Review Rating
With the October 2004 review, we began rating the books on the basis of one to four trowels;
one trowel= don’t bother, to four trowels= run right out to your local book store and buy the hard cover!
Monday Mourning by Kathy Reichs
Reviewed on: August 1, 2004
Scribner, New York
2004 (hc)
I found Kathy Reichs’ previous bestseller, Bare Bones, to be a confusing and rather ill matched hodgepodge of coincidences and happenstances in search of a plot. I had enjoyed her previous five Temperance Brennan mysteries so much that was almost reluctant to read her latest entry, Monday Mourning, for fear that she had, in fact, lost her touch. I quickly found my fears to be groundless. Monday Mourning is once again Kathy Reichs at her best!
The novel opens with Tempe Brennan, professor of forensic anthropology at the University of North Carolina-Charlotte and forensic anthropologist for the province of Quebec, excavating the skeletal remains of what appear to be three young women left in the basement of a pizza parlor. It’s a bone-chilling Monday morning in a frigid Montreal and Tempe finds herself caught in a maze of intrigue and emotions as she vows to discover the secrets buried with these lost girls.
There are three elements to the Brennan mysteries that I have come to expect and Monday Mourning delivers on all three: First is insight into the science of forensic anthropology. Kathy Reichs has proved to be a master of describing and explaining very complex processes and procedures in terms comprehensible to the layperson; in this case her explanations of carbon-14 dating and strontium-87 analysis as they pertain to recent corpses are wonderfully done.

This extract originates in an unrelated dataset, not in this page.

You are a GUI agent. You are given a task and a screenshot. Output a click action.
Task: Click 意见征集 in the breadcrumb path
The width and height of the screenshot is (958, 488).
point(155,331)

Second, I’ve come to expect complex plots, interesting and complicated characters both central and tangential to the plot, and a completely unanticipated revelation of “whodunit” at the denouement.
Third, the truly great Tempe Brennan mysteries will have an action sequence that puts the heroine in harm’s way and almost literally leaves the reader gasping for air. More often than not these sequences, so eloquently described by Kathy Reichs, will put Tempe in a deadly and claustrophobic situation.
Monday Mourning delivers on all three of these elements and this satisfying entry in the Tempe Brennan series makes me anxiously anticipate the next volume a year from now.